Richard was involved in the most dramatic finish to the Grand National since the 1956 race when Devon Loch sprawled on the run-in a hundred yards from the winning post. In 1973, Richard, riding the giant black Australian ‘chaser Crisp, carrying the huge burden of 12 stones, led from the Canal Turn fence on the first circuit, going 25 lengths clear at one point, before being caught in the shadow of the post by the most famous Grand National horse in history, Red Rum, to whom Crisp was conceding 23lbs.
We will be dedicating a special page to the ’73 National and Richard will give his first hand account of the race and how he felt as he heard Red Rum coming. In the meantime, there’s a detailed account here.

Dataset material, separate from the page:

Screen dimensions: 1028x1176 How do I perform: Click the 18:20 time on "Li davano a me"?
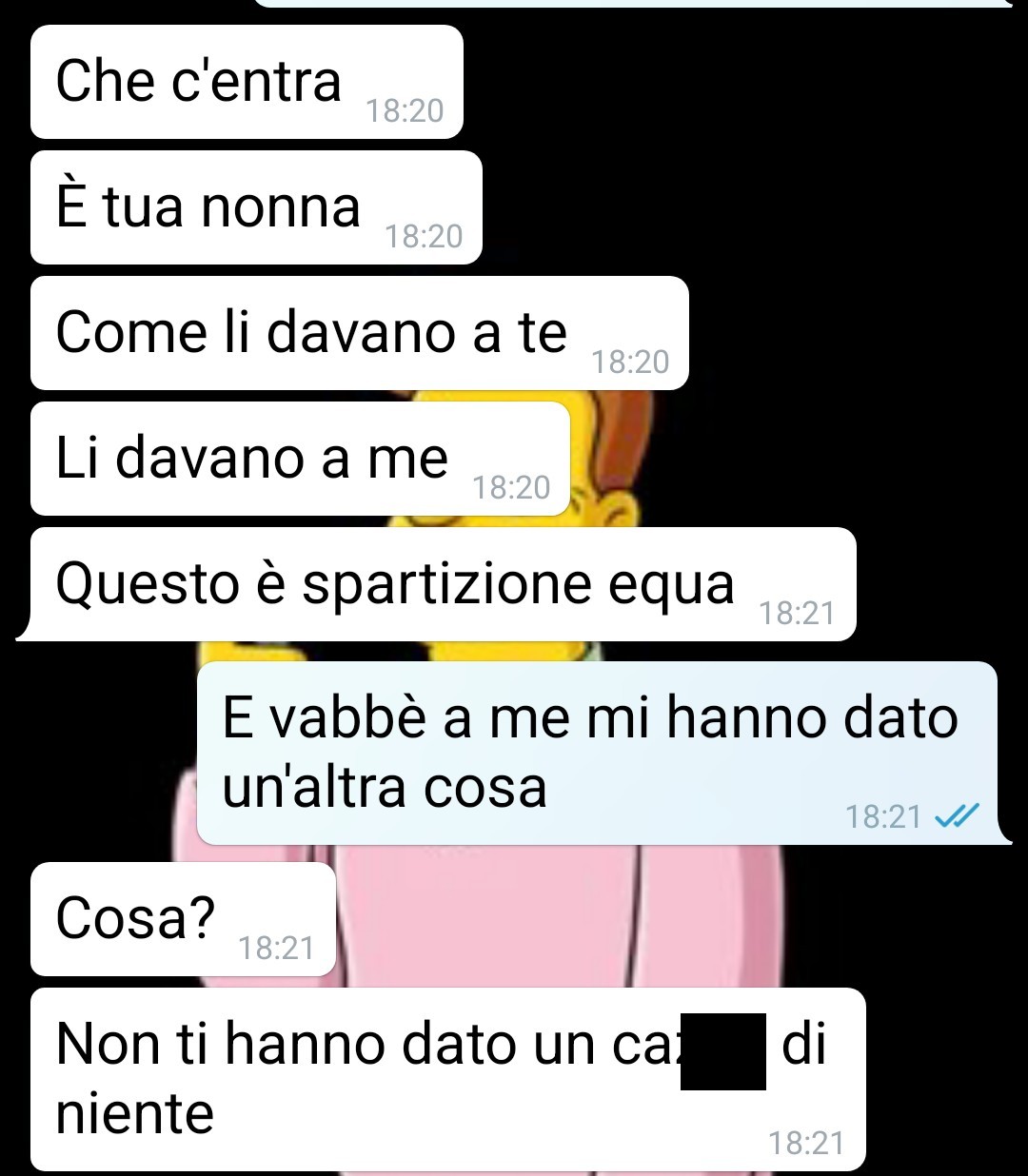click(x=512, y=488)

Richard retired to join the BBC racing team as a pundit. During the past 30 odd years he has also presented horseracing on Sky TV on a weekly basis, written for national newspapers, bred thoroughbreds and run a successful pre-training stable for top licensed trainers. In fact he has done everything with racehorses except eat one and, who knows, might have done so unwittingly when abroad.
A popular after dinner speaker, Richard can be seen and heard regularly on P & O cruise ships. After becoming an altruistic kidney donor in Feb. 2012 he recovered in time to ride at Aintree on Grand National day in mid April in a charity race won by 13 times Irish champion jockey Mick Kinane. Besides writing with his former workmate Joe McNally, Richard has written six non-fiction books including the racing biography of the Queen Mother.

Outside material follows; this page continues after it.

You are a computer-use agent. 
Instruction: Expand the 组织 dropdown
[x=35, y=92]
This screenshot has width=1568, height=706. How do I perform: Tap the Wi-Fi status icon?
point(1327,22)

Joe McNally first took an interest in racing when he was just 12. His early hero was one Richard Pitman aged 22. Joe followed Richard’s career, even keeping a scrapbook, as Richard and trainer Fred Winter dominated the 1970s with horses like Pendil, Crisp, Lanzarote, Killiney and many more stars.
Joe and Richard first met in the early 1990s when both worked for racing broadcaster Satellite Information Services. Richard had already been writing newspaper columns and non-fiction books, Joe had some plot ideas Richard liked and the fiction-writing partnership grew from there.

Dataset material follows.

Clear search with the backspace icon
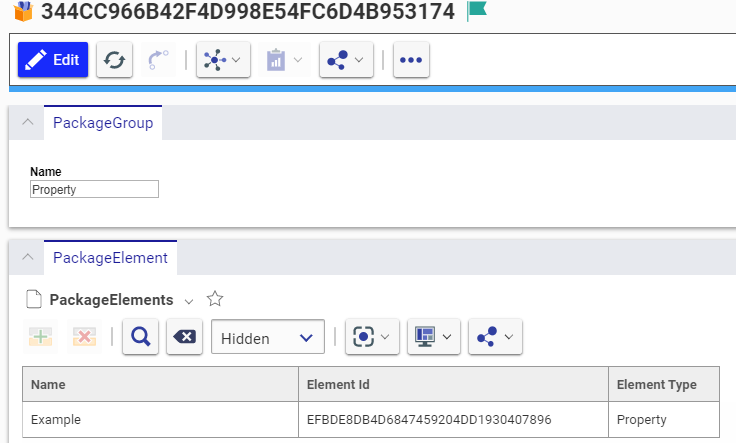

Joe went on to become marketing manager at Aintree for nearly five years with two other notorious Grand Nationals coming in his time – the void race in 1993 and the bomb scare in 1997. Joe moved on from there to become commercial director on the board of Tote Bookmakers. While at the Tote he created the famous scoop6 bet though now wishes he’d left the moment he thought it up then sold it to them for a percentage of turnover!
Richard lives near The Valley of The Racehorse – Lambourn and is now retired. Joe is semi-retired and living in Scotland, travelling south from time to time to figure out with Richard what mystery can next be thrown at readers.